+++ WORKING DATA

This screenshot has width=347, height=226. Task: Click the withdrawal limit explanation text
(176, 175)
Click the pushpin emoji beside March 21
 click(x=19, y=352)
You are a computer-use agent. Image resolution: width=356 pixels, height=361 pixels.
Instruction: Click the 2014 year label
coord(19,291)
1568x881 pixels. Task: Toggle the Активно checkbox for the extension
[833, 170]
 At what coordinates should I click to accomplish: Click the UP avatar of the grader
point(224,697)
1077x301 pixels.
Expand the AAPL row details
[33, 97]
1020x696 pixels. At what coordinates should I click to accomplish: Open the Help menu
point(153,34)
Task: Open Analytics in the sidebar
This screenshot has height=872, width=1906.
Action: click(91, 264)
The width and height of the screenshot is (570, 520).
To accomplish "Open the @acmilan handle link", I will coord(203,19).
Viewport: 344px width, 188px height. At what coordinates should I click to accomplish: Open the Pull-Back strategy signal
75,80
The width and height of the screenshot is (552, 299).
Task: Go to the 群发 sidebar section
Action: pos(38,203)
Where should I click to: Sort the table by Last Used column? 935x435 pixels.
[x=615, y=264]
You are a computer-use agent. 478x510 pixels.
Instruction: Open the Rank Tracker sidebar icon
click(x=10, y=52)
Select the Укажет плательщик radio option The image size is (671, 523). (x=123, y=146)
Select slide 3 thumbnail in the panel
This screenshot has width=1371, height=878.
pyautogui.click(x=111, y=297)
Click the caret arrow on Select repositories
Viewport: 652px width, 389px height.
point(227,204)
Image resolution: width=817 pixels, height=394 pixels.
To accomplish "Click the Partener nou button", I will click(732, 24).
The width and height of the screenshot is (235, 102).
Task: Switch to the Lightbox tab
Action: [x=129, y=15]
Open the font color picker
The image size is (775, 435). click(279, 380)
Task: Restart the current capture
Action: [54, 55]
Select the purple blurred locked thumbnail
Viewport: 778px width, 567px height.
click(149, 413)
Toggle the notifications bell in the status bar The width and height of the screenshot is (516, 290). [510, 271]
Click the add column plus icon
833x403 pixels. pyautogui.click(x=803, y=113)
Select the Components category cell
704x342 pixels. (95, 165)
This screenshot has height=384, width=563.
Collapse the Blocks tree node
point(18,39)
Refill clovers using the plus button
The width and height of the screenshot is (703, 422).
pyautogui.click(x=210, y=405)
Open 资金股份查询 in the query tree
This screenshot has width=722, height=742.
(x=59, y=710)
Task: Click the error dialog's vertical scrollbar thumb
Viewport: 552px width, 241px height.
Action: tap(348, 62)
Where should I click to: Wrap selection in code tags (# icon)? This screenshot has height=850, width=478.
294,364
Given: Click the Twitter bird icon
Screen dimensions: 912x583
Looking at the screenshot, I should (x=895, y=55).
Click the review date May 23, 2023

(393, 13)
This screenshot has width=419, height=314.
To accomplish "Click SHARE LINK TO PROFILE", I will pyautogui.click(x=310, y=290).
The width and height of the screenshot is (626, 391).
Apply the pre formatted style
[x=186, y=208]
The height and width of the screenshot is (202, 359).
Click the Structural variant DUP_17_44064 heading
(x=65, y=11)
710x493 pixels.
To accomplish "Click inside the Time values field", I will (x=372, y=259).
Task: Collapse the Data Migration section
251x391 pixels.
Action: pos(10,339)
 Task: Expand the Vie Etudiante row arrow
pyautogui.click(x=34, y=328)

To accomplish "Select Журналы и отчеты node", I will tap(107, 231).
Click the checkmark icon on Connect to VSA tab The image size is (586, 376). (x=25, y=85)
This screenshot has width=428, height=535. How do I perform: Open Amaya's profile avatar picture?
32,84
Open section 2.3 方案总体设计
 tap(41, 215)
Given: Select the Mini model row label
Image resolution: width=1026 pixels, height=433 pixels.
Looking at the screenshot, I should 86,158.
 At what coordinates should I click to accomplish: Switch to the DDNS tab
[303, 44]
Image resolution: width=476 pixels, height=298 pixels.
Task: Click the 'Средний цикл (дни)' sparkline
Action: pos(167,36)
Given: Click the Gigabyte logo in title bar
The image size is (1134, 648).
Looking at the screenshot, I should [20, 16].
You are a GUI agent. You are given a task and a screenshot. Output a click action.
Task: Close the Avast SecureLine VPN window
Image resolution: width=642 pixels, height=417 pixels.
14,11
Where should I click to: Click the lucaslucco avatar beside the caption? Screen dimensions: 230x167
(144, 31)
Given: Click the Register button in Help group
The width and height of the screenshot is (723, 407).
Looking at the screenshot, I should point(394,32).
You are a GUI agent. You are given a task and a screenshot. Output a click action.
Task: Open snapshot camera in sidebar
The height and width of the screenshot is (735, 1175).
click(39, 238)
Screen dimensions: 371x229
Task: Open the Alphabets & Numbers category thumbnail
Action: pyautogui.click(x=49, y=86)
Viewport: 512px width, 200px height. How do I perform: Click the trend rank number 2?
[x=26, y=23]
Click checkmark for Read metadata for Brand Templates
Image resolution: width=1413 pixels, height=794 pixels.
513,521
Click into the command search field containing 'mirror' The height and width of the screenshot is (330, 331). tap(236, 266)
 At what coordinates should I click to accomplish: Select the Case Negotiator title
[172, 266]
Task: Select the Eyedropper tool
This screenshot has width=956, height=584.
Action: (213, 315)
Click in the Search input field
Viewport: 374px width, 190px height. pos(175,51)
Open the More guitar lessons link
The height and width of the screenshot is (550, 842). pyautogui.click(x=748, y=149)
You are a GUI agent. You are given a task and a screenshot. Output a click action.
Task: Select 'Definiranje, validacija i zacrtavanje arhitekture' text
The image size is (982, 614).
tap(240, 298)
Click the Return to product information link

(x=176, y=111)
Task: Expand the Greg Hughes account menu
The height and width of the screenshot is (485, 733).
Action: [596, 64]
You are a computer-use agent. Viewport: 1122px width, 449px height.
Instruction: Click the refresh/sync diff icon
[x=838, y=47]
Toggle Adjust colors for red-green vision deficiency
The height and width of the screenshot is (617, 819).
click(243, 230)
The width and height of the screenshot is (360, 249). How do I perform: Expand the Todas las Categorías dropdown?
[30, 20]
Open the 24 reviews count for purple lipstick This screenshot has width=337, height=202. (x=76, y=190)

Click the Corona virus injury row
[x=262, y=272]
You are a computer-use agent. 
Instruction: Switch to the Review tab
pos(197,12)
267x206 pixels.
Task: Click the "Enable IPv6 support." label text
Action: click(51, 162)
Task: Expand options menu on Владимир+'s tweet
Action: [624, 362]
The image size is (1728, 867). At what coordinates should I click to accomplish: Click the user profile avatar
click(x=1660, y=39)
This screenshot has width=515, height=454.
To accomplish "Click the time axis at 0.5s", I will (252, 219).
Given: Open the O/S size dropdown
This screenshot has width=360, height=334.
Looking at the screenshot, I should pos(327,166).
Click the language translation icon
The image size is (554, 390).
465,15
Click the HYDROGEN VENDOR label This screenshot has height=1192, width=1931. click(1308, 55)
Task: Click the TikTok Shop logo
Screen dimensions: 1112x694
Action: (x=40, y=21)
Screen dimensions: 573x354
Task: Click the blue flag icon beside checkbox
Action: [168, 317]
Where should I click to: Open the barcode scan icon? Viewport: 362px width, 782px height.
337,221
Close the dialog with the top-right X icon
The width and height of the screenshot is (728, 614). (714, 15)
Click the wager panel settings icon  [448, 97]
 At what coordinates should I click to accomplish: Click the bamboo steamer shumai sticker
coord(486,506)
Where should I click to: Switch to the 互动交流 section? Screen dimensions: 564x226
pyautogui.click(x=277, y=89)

++++++

--- EXERCISE DETAILS ---
Reproduce the material in full, with no word added or dropped.

--- EXPECTED OUTPUT ---
This screenshot has width=347, height=226. Task: Click the withdrawal limit explanation text
(176, 175)
Click the pushpin emoji beside March 21
 click(x=19, y=352)
You are a computer-use agent. Image resolution: width=356 pixels, height=361 pixels.
Instruction: Click the 2014 year label
coord(19,291)
1568x881 pixels. Task: Toggle the Активно checkbox for the extension
[833, 170]
 At what coordinates should I click to accomplish: Click the UP avatar of the grader
point(224,697)
1077x301 pixels.
Expand the AAPL row details
[33, 97]
1020x696 pixels. At what coordinates should I click to accomplish: Open the Help menu
point(153,34)
Task: Open Analytics in the sidebar
This screenshot has height=872, width=1906.
Action: click(91, 264)
The width and height of the screenshot is (570, 520).
To accomplish "Open the @acmilan handle link", I will coord(203,19).
Viewport: 344px width, 188px height. At what coordinates should I click to accomplish: Open the Pull-Back strategy signal
75,80
The width and height of the screenshot is (552, 299).
Task: Go to the 群发 sidebar section
Action: pos(38,203)
Where should I click to: Sort the table by Last Used column? 935x435 pixels.
[x=615, y=264]
You are a computer-use agent. 478x510 pixels.
Instruction: Open the Rank Tracker sidebar icon
click(x=10, y=52)
Select the Укажет плательщик radio option The image size is (671, 523). (x=123, y=146)
Select slide 3 thumbnail in the panel
This screenshot has width=1371, height=878.
pyautogui.click(x=111, y=297)
Click the caret arrow on Select repositories
Viewport: 652px width, 389px height.
point(227,204)
Image resolution: width=817 pixels, height=394 pixels.
To accomplish "Click the Partener nou button", I will click(732, 24).
The width and height of the screenshot is (235, 102).
Task: Switch to the Lightbox tab
Action: [x=129, y=15]
Open the font color picker
The image size is (775, 435). click(279, 380)
Task: Restart the current capture
Action: [54, 55]
Select the purple blurred locked thumbnail
Viewport: 778px width, 567px height.
click(149, 413)
Toggle the notifications bell in the status bar The width and height of the screenshot is (516, 290). [510, 271]
Click the add column plus icon
833x403 pixels. pyautogui.click(x=803, y=113)
Select the Components category cell
704x342 pixels. (95, 165)
This screenshot has height=384, width=563.
Collapse the Blocks tree node
point(18,39)
Refill clovers using the plus button
The width and height of the screenshot is (703, 422).
pyautogui.click(x=210, y=405)
Open 资金股份查询 in the query tree
This screenshot has width=722, height=742.
(x=59, y=710)
Task: Click the error dialog's vertical scrollbar thumb
Viewport: 552px width, 241px height.
Action: tap(348, 62)
Where should I click to: Wrap selection in code tags (# icon)? This screenshot has height=850, width=478.
294,364
Given: Click the Twitter bird icon
Screen dimensions: 912x583
Looking at the screenshot, I should (x=895, y=55).
Click the review date May 23, 2023

(393, 13)
This screenshot has width=419, height=314.
To accomplish "Click SHARE LINK TO PROFILE", I will pyautogui.click(x=310, y=290).
The width and height of the screenshot is (626, 391).
Apply the pre formatted style
[x=186, y=208]
The height and width of the screenshot is (202, 359).
Click the Structural variant DUP_17_44064 heading
(x=65, y=11)
710x493 pixels.
To accomplish "Click inside the Time values field", I will (x=372, y=259).
Task: Collapse the Data Migration section
251x391 pixels.
Action: pos(10,339)
 Task: Expand the Vie Etudiante row arrow
pyautogui.click(x=34, y=328)

To accomplish "Select Журналы и отчеты node", I will tap(107, 231).
Click the checkmark icon on Connect to VSA tab The image size is (586, 376). (x=25, y=85)
This screenshot has width=428, height=535. How do I perform: Open Amaya's profile avatar picture?
32,84
Open section 2.3 方案总体设计
 tap(41, 215)
Given: Select the Mini model row label
Image resolution: width=1026 pixels, height=433 pixels.
Looking at the screenshot, I should 86,158.
 At what coordinates should I click to accomplish: Switch to the DDNS tab
[303, 44]
Image resolution: width=476 pixels, height=298 pixels.
Task: Click the 'Средний цикл (дни)' sparkline
Action: pos(167,36)
Given: Click the Gigabyte logo in title bar
The image size is (1134, 648).
Looking at the screenshot, I should [20, 16].
You are a GUI agent. You are given a task and a screenshot. Output a click action.
Task: Close the Avast SecureLine VPN window
Image resolution: width=642 pixels, height=417 pixels.
14,11
Where should I click to: Click the lucaslucco avatar beside the caption? Screen dimensions: 230x167
(144, 31)
Given: Click the Register button in Help group
The width and height of the screenshot is (723, 407).
Looking at the screenshot, I should point(394,32).
You are a GUI agent. You are given a task and a screenshot. Output a click action.
Task: Open snapshot camera in sidebar
The height and width of the screenshot is (735, 1175).
click(39, 238)
Screen dimensions: 371x229
Task: Open the Alphabets & Numbers category thumbnail
Action: pyautogui.click(x=49, y=86)
Viewport: 512px width, 200px height. How do I perform: Click the trend rank number 2?
[x=26, y=23]
Click checkmark for Read metadata for Brand Templates
Image resolution: width=1413 pixels, height=794 pixels.
513,521
Click into the command search field containing 'mirror' The height and width of the screenshot is (330, 331). tap(236, 266)
 At what coordinates should I click to accomplish: Select the Case Negotiator title
[172, 266]
Task: Select the Eyedropper tool
This screenshot has width=956, height=584.
Action: (213, 315)
Click in the Search input field
Viewport: 374px width, 190px height. pos(175,51)
Open the More guitar lessons link
The height and width of the screenshot is (550, 842). pyautogui.click(x=748, y=149)
You are a GUI agent. You are given a task and a screenshot. Output a click action.
Task: Select 'Definiranje, validacija i zacrtavanje arhitekture' text
The image size is (982, 614).
tap(240, 298)
Click the Return to product information link

(x=176, y=111)
Task: Expand the Greg Hughes account menu
The height and width of the screenshot is (485, 733).
Action: [596, 64]
You are a computer-use agent. Viewport: 1122px width, 449px height.
Instruction: Click the refresh/sync diff icon
[x=838, y=47]
Toggle Adjust colors for red-green vision deficiency
The height and width of the screenshot is (617, 819).
click(243, 230)
The width and height of the screenshot is (360, 249). How do I perform: Expand the Todas las Categorías dropdown?
[30, 20]
Open the 24 reviews count for purple lipstick This screenshot has width=337, height=202. (x=76, y=190)

Click the Corona virus injury row
[x=262, y=272]
You are a computer-use agent. 
Instruction: Switch to the Review tab
pos(197,12)
267x206 pixels.
Task: Click the "Enable IPv6 support." label text
Action: click(51, 162)
Task: Expand options menu on Владимир+'s tweet
Action: [624, 362]
The image size is (1728, 867). At what coordinates should I click to accomplish: Click the user profile avatar
click(x=1660, y=39)
This screenshot has width=515, height=454.
To accomplish "Click the time axis at 0.5s", I will (252, 219).
Given: Open the O/S size dropdown
This screenshot has width=360, height=334.
Looking at the screenshot, I should pos(327,166).
Click the language translation icon
The image size is (554, 390).
465,15
Click the HYDROGEN VENDOR label This screenshot has height=1192, width=1931. click(1308, 55)
Task: Click the TikTok Shop logo
Screen dimensions: 1112x694
Action: (x=40, y=21)
Screen dimensions: 573x354
Task: Click the blue flag icon beside checkbox
Action: [168, 317]
Where should I click to: Open the barcode scan icon? Viewport: 362px width, 782px height.
337,221
Close the dialog with the top-right X icon
The width and height of the screenshot is (728, 614). (714, 15)
Click the wager panel settings icon  [448, 97]
 At what coordinates should I click to accomplish: Click the bamboo steamer shumai sticker
coord(486,506)
Where should I click to: Switch to the 互动交流 section? Screen dimensions: 564x226
pyautogui.click(x=277, y=89)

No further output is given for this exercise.